Each line below should be restated word for word.

[Dataset entries]
• • •
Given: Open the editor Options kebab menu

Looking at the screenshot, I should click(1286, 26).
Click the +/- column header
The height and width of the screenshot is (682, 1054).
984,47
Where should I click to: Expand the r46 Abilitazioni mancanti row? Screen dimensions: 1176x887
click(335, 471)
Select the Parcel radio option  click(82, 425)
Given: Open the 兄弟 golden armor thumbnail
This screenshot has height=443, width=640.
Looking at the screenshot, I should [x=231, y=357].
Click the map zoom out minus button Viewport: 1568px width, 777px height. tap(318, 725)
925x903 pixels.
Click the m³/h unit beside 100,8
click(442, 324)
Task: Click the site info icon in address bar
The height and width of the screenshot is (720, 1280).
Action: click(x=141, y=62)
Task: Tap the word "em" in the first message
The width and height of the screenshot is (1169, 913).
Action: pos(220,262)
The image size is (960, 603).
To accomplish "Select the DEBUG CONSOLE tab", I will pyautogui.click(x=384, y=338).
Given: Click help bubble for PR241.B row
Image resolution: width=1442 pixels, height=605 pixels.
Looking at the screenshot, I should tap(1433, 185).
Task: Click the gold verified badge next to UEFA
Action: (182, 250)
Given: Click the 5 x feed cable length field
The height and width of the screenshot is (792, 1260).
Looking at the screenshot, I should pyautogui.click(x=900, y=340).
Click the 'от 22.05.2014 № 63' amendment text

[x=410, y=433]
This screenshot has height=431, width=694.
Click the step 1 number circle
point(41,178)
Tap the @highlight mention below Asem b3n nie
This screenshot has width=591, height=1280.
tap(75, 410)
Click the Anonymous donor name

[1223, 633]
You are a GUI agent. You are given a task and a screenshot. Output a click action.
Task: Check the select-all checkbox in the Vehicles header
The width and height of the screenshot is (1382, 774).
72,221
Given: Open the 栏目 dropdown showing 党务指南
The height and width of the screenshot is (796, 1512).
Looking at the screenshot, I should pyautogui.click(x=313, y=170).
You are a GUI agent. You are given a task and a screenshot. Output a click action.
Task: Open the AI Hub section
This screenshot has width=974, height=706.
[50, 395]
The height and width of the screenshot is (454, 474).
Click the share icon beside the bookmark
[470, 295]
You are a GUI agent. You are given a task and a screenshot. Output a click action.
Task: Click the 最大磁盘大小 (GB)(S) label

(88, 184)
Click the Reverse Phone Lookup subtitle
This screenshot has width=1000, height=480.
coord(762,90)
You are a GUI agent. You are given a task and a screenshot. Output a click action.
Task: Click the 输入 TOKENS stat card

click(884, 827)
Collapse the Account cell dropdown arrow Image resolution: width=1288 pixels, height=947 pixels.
• • •
**Solved exercise**:
Given: Open the editor Options kebab menu

Looking at the screenshot, I should click(1286, 26).
Click the +/- column header
The height and width of the screenshot is (682, 1054).
984,47
Where should I click to: Expand the r46 Abilitazioni mancanti row? Screen dimensions: 1176x887
click(335, 471)
Select the Parcel radio option  click(82, 425)
Given: Open the 兄弟 golden armor thumbnail
This screenshot has height=443, width=640.
Looking at the screenshot, I should [x=231, y=357].
Click the map zoom out minus button Viewport: 1568px width, 777px height. tap(318, 725)
925x903 pixels.
Click the m³/h unit beside 100,8
click(442, 324)
Task: Click the site info icon in address bar
The height and width of the screenshot is (720, 1280).
Action: click(x=141, y=62)
Task: Tap the word "em" in the first message
The width and height of the screenshot is (1169, 913).
Action: pos(220,262)
The image size is (960, 603).
To accomplish "Select the DEBUG CONSOLE tab", I will pyautogui.click(x=384, y=338).
Given: Click help bubble for PR241.B row
Image resolution: width=1442 pixels, height=605 pixels.
Looking at the screenshot, I should tap(1433, 185).
Task: Click the gold verified badge next to UEFA
Action: (182, 250)
Given: Click the 5 x feed cable length field
The height and width of the screenshot is (792, 1260).
Looking at the screenshot, I should pyautogui.click(x=900, y=340).
Click the 'от 22.05.2014 № 63' amendment text

[x=410, y=433]
This screenshot has height=431, width=694.
Click the step 1 number circle
point(41,178)
Tap the @highlight mention below Asem b3n nie
This screenshot has width=591, height=1280.
tap(75, 410)
Click the Anonymous donor name

[1223, 633]
You are a GUI agent. You are given a task and a screenshot. Output a click action.
Task: Check the select-all checkbox in the Vehicles header
The width and height of the screenshot is (1382, 774).
72,221
Given: Open the 栏目 dropdown showing 党务指南
The height and width of the screenshot is (796, 1512).
Looking at the screenshot, I should pyautogui.click(x=313, y=170).
You are a GUI agent. You are given a task and a screenshot. Output a click action.
Task: Open the AI Hub section
This screenshot has width=974, height=706.
[50, 395]
The height and width of the screenshot is (454, 474).
Click the share icon beside the bookmark
[470, 295]
You are a GUI agent. You are given a task and a screenshot. Output a click action.
Task: Click the 最大磁盘大小 (GB)(S) label

(88, 184)
Click the Reverse Phone Lookup subtitle
This screenshot has width=1000, height=480.
coord(762,90)
You are a GUI agent. You are given a task and a screenshot. Output a click action.
Task: Click the 输入 TOKENS stat card

click(884, 827)
Collapse the Account cell dropdown arrow Image resolution: width=1288 pixels, height=947 pixels.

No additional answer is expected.